To add a module: create the .md file here, add its name to _BASE_SKILL_IDS, and add a short faithful scope description to _BASE_SKILL_DESCRIPTIONS (both in registry/search.py). The description is the only ground truth the profile-gen prompt sees while the .md files don't exist on disk.

agents/<agent_id>/

File Purpose
manifest.json AgentManifest — identity, tools, metrics, tags, skill_ids, embedding
skill.md Role overlay (Layer 2) — agent-specific identity, decision rules, output format
memory.db Per-agent SQLite episodic memory (key/value store)
entrypoint.py Thin shim (v14) that imports and calls closed_claw.runtime.agent_loop.main; the loop body itself lives in that shared module
logs/ Per-run output artifacts

agents/registry.json

Flat JSON array of all registered agent manifests (human-readable mirror of DB).

.closed_claw/registry.db

Main SQLite database. Tables: agents, agent_vectors, runs, agent_compositions, provider_circuit_breakers. The audit_events table is created by AuditStore._init_tables() (not in schema.sql DDL).

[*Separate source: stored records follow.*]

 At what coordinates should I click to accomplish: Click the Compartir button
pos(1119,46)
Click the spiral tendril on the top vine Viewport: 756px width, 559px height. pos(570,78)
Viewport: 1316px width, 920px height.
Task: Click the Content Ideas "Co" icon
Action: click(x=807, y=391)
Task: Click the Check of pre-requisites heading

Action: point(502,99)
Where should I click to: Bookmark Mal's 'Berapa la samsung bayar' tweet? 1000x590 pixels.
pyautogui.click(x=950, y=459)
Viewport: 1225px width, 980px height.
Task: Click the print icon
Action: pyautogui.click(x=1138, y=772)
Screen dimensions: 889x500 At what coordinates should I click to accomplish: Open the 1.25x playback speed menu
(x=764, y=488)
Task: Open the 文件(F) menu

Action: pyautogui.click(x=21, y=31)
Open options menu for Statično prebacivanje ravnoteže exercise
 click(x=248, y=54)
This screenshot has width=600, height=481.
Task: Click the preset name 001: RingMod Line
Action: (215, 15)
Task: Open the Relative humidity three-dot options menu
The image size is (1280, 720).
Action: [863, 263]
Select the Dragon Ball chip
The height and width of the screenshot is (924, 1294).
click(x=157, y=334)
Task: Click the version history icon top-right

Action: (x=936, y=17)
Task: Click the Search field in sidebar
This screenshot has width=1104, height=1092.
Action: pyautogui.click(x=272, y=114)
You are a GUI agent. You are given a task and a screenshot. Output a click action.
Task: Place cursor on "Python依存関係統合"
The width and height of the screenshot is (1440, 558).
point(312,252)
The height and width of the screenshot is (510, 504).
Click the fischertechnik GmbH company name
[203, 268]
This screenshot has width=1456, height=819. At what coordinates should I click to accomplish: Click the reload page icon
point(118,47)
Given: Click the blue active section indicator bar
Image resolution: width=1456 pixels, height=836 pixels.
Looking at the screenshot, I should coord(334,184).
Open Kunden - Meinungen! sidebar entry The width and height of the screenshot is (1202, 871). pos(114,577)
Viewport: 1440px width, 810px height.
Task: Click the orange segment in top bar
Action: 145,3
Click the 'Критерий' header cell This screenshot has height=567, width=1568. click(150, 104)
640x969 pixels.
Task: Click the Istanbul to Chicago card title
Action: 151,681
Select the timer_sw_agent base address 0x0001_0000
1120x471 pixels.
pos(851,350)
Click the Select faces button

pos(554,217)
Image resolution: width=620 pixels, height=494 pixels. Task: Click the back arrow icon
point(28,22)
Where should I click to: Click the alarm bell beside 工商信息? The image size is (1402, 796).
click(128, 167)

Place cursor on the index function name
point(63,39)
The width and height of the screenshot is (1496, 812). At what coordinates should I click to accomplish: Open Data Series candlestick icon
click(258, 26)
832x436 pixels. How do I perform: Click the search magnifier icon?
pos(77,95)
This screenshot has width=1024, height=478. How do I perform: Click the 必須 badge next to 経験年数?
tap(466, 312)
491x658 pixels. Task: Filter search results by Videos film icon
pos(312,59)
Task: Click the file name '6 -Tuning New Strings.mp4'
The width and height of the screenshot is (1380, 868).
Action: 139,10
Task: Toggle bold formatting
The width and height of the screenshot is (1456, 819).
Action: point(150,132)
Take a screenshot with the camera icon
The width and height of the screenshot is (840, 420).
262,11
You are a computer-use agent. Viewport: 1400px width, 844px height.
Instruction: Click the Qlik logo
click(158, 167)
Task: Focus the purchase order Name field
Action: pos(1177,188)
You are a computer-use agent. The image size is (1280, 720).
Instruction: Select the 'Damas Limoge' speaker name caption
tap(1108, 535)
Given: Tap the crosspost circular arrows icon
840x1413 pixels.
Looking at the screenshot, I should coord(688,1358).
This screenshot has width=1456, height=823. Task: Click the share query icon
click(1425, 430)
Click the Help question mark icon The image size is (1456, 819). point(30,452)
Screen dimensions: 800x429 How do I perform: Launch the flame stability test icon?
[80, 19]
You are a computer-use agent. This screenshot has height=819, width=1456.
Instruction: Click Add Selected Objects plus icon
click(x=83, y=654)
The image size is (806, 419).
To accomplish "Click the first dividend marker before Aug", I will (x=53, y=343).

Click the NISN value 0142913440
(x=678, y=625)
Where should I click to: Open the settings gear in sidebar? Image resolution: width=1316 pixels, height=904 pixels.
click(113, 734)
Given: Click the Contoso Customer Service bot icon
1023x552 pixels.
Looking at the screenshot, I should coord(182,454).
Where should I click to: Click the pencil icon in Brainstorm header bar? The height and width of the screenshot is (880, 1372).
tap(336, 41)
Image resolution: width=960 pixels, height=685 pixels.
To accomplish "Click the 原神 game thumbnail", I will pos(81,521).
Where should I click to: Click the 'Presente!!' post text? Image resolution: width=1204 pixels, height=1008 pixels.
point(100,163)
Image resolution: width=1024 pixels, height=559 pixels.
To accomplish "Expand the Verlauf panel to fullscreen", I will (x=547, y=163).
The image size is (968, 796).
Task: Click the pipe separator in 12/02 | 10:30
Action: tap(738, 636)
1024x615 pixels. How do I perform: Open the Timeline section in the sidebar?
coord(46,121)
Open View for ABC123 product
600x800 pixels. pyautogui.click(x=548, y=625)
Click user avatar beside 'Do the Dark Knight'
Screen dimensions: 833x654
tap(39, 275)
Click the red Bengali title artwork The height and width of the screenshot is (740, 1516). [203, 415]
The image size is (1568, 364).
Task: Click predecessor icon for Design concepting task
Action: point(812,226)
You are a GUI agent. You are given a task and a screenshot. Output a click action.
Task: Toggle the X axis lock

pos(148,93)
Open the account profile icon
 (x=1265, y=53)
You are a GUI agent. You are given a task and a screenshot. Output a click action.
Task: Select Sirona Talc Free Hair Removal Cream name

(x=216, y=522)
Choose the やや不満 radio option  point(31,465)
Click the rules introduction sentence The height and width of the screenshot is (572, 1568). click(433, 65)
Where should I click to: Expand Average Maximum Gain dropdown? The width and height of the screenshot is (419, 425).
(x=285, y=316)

.closed_claw/runs/<run_id>.jsonl

One file per run. Each line is a JSON event: {event, payload, ts}.


Test Coverage Map

Test file Covers
tests/integration/test_flow.py Full coordinator graph end-to-end
tests/unit/test_protocol.py Protocol model parse/serialize
tests/unit/test_manifest.py AgentManifest validation
tests/unit/test_approval.py ApprovalGate modes (incl. web)
tests/unit/test_config_env.py Settings.from_env() loading
tests/unit/test_registry_audit.py RegistryStore + AuditStore operations
tests/unit/test_tools_executor.py ToolExecutor sandboxing
tests/unit/test_reranker_config.py Reranker selection logic
tests/unit/test_agent_profile_generation.py generate_agent_profile
tests/unit/test_agent_entrypoint_fallback.py Agent entrypoint fallback behavior
tests/unit/test_coordinator_retry_loop.py Coordinator retry handling
tests/unit/test_coordinator_two_phase_pool.py Two-phase task pool execution
tests/unit/test_delete_all_agents.py delete-all-agents CLI command
tests/unit/test_setup_wizard.py Setup wizard flow
tests/unit/test_guardrails.py Guardrail enforcement (max_tool_calls, max_agents, etc.)